» Work order
In your answer, every line of the records should be written out exactly.

Segment Start: Information given

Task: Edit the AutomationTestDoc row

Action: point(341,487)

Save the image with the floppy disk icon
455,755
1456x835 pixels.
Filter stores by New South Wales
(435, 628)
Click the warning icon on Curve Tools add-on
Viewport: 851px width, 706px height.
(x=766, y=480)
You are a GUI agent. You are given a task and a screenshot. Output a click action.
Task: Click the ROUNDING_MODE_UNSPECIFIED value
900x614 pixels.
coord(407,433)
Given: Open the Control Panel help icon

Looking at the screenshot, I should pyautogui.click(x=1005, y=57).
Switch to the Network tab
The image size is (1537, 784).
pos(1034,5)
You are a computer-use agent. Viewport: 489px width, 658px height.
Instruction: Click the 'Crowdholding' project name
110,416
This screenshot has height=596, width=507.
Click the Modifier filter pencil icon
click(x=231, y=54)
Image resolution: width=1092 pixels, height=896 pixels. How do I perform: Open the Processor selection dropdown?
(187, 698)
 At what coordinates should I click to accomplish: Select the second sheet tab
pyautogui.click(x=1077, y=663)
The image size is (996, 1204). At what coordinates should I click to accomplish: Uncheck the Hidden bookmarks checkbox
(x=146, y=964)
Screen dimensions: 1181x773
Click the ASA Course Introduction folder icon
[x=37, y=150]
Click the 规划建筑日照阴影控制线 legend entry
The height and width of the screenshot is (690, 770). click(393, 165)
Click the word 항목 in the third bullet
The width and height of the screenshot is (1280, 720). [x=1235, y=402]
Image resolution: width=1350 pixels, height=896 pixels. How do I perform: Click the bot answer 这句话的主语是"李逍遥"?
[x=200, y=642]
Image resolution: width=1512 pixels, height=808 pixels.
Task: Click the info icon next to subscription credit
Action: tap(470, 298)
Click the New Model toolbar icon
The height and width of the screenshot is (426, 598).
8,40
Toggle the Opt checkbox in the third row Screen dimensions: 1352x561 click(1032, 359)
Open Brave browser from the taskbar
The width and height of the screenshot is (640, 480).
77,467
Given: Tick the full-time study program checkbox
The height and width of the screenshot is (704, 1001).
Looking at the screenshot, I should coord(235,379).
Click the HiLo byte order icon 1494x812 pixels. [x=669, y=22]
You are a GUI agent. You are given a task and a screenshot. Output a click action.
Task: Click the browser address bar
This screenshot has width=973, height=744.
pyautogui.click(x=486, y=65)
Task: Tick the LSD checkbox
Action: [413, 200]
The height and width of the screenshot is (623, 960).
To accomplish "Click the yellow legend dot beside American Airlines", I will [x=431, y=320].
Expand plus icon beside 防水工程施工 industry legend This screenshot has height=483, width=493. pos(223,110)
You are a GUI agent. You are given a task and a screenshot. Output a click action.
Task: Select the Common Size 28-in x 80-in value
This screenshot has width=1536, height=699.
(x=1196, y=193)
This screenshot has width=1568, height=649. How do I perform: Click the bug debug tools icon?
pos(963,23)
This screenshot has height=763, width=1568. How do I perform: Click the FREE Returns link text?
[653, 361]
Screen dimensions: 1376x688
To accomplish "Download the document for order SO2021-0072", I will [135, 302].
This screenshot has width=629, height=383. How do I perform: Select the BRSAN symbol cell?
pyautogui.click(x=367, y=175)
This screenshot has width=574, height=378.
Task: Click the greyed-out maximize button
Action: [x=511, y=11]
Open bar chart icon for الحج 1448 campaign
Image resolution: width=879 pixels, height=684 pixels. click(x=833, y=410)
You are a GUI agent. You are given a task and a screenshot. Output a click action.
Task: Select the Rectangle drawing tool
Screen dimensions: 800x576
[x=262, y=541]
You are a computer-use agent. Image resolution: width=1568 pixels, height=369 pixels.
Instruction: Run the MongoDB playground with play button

Segment End: Information given

» Result of the exercise
Task: Edit the AutomationTestDoc row

Action: point(341,487)

Save the image with the floppy disk icon
455,755
1456x835 pixels.
Filter stores by New South Wales
(435, 628)
Click the warning icon on Curve Tools add-on
Viewport: 851px width, 706px height.
(x=766, y=480)
You are a GUI agent. You are given a task and a screenshot. Output a click action.
Task: Click the ROUNDING_MODE_UNSPECIFIED value
900x614 pixels.
coord(407,433)
Given: Open the Control Panel help icon

Looking at the screenshot, I should pyautogui.click(x=1005, y=57).
Switch to the Network tab
The image size is (1537, 784).
pos(1034,5)
You are a computer-use agent. Viewport: 489px width, 658px height.
Instruction: Click the 'Crowdholding' project name
110,416
This screenshot has height=596, width=507.
Click the Modifier filter pencil icon
click(x=231, y=54)
Image resolution: width=1092 pixels, height=896 pixels. How do I perform: Open the Processor selection dropdown?
(187, 698)
 At what coordinates should I click to accomplish: Select the second sheet tab
pyautogui.click(x=1077, y=663)
The image size is (996, 1204). At what coordinates should I click to accomplish: Uncheck the Hidden bookmarks checkbox
(x=146, y=964)
Screen dimensions: 1181x773
Click the ASA Course Introduction folder icon
[x=37, y=150]
Click the 规划建筑日照阴影控制线 legend entry
The height and width of the screenshot is (690, 770). click(393, 165)
Click the word 항목 in the third bullet
The width and height of the screenshot is (1280, 720). [x=1235, y=402]
Image resolution: width=1350 pixels, height=896 pixels. How do I perform: Click the bot answer 这句话的主语是"李逍遥"?
[x=200, y=642]
Image resolution: width=1512 pixels, height=808 pixels.
Task: Click the info icon next to subscription credit
Action: tap(470, 298)
Click the New Model toolbar icon
The height and width of the screenshot is (426, 598).
8,40
Toggle the Opt checkbox in the third row Screen dimensions: 1352x561 click(1032, 359)
Open Brave browser from the taskbar
The width and height of the screenshot is (640, 480).
77,467
Given: Tick the full-time study program checkbox
The height and width of the screenshot is (704, 1001).
Looking at the screenshot, I should coord(235,379).
Click the HiLo byte order icon 1494x812 pixels. [x=669, y=22]
You are a GUI agent. You are given a task and a screenshot. Output a click action.
Task: Click the browser address bar
This screenshot has width=973, height=744.
pyautogui.click(x=486, y=65)
Task: Tick the LSD checkbox
Action: [413, 200]
The height and width of the screenshot is (623, 960).
To accomplish "Click the yellow legend dot beside American Airlines", I will [x=431, y=320].
Expand plus icon beside 防水工程施工 industry legend This screenshot has height=483, width=493. pos(223,110)
You are a GUI agent. You are given a task and a screenshot. Output a click action.
Task: Select the Common Size 28-in x 80-in value
This screenshot has width=1536, height=699.
(x=1196, y=193)
This screenshot has width=1568, height=649. How do I perform: Click the bug debug tools icon?
pos(963,23)
This screenshot has height=763, width=1568. How do I perform: Click the FREE Returns link text?
[653, 361]
Screen dimensions: 1376x688
To accomplish "Download the document for order SO2021-0072", I will [135, 302].
This screenshot has width=629, height=383. How do I perform: Select the BRSAN symbol cell?
pyautogui.click(x=367, y=175)
This screenshot has width=574, height=378.
Task: Click the greyed-out maximize button
Action: [x=511, y=11]
Open bar chart icon for الحج 1448 campaign
Image resolution: width=879 pixels, height=684 pixels. click(x=833, y=410)
You are a GUI agent. You are given a task and a screenshot. Output a click action.
Task: Select the Rectangle drawing tool
Screen dimensions: 800x576
[x=262, y=541]
You are a computer-use agent. Image resolution: width=1568 pixels, height=369 pixels.
Instruction: Run the MongoDB playground with play button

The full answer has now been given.